- Written by Victoria Niles, Contributor
- Published: 06 November 2013
Every year thousands of runners flood the streets of New York to participate in the New York City Marathon. It is the largest marathon in the world, attracting 50,000 runners this year.
Sunday’s race was a special one for local mother of two and high school teacher, Pamela Kelley Manley, 36, of Duxbury. This was not Manley’s first time hitting the pavement for a grueling 26.2- mile race. Earlier this year Manley took first place at the Fort Lauderdale Marathon and placed second in the Providence Marathon. New York was her 16th marathon, but it was Manley’s first time experiencing the city’s five boroughs completely on foot.
Manley, an elite marathoner for the Boston Athletic Association, was chasing a personal record with hopes of eventually qualifying for the 2016 Olympic Trials. Manley would have to run a full marathon in 2:46 or a half marathon in 1:15 to qualify for trials. Fighting a headwind in the chilly autumn air, Manley kept her pace consistent mile after mil. "I was most concerned about holding back on my pace for the first half, but at the halfway mark I let myself start pushing a bit," said Manley.
Averaging a pace of 6:42 per mile, Manley completed the race in an impressive 2:55:20, a personal best by 30 seconds. Manley was the 32nd overall female finisher and the 10th woman from the United States to cross the finish line in Central Park.
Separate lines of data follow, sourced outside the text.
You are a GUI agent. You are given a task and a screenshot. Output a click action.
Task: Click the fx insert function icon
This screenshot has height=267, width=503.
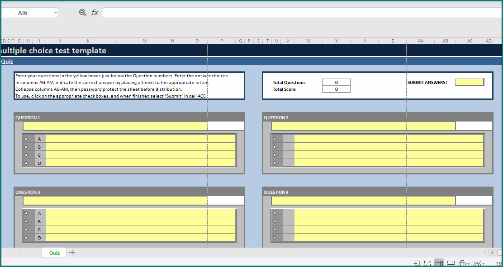point(95,13)
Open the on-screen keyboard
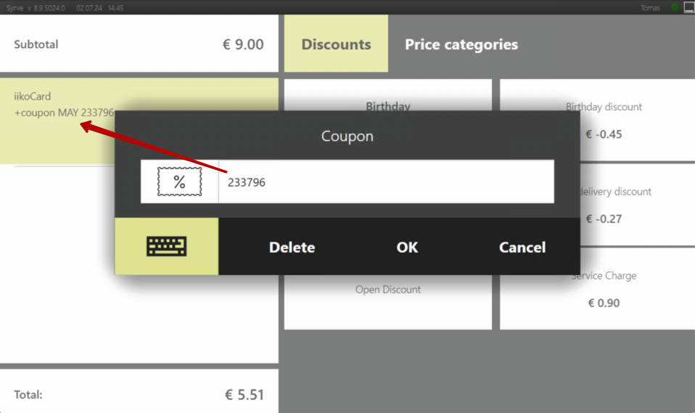This screenshot has height=413, width=695. point(166,247)
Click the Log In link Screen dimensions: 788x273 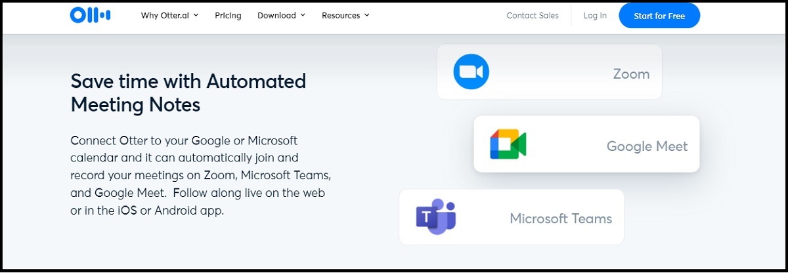595,16
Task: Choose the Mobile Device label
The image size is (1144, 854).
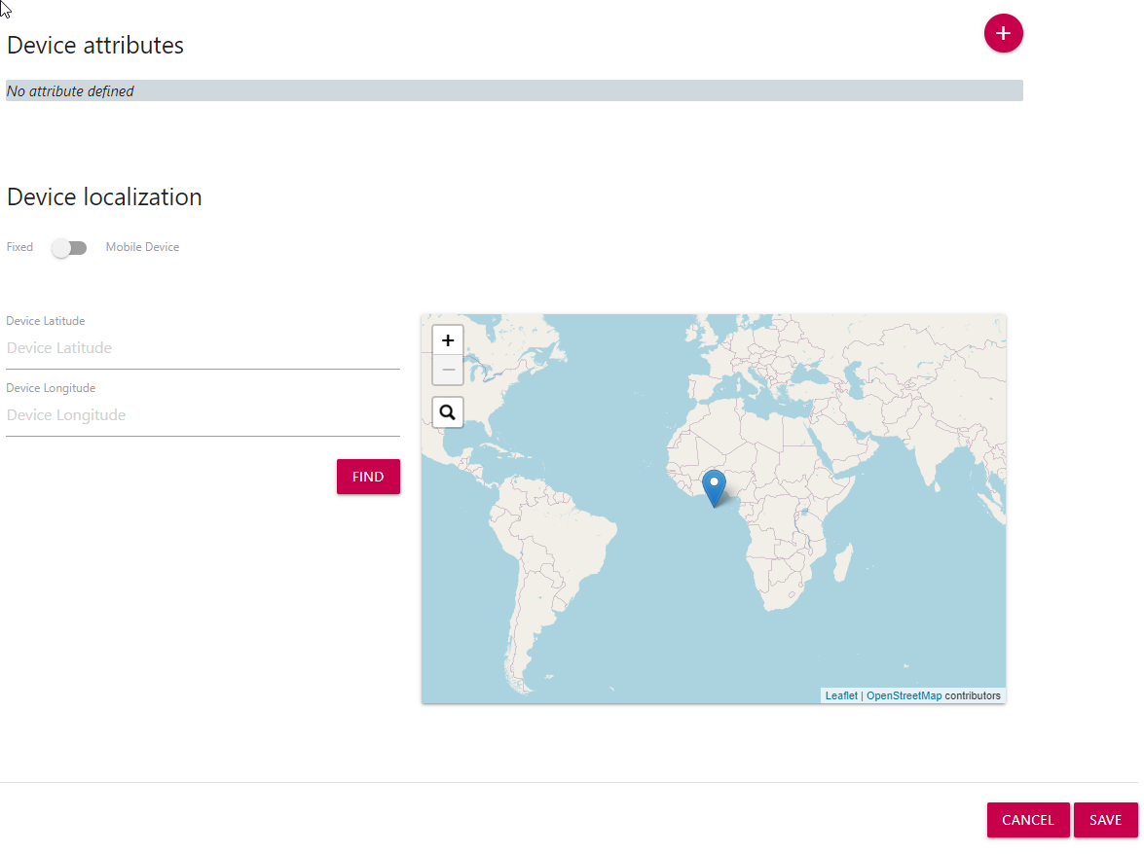Action: (x=142, y=247)
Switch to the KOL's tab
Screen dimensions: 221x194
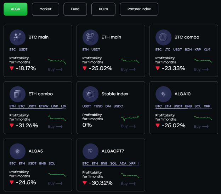point(103,9)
Manley said the final two miles of the race was the "best part" with a great crowd of energetic spectators to help cheer runners on to the finish.
“It is amazing to watch her balance it all...I am so proud of her work ethic,” said John Manley, Pamela’s husband, “you almost can’t imagine the mornings she ran 18 miles before the high school bell rang!” The young mother, teacher, and coach can usually be spotted running the streets of Duxbury before the sun even rises.
Other Duxbury finishers include Gregory Doyon, 26, Gregory Kirkner, 47, Paul McDermott, 53, Darryl Demos, 53, who raised $6,500 to benefit Duchenne muscular dystrophy research, and Aubrey Barr, 46, who raised more than $14,000 to benefit pediatric cancer research.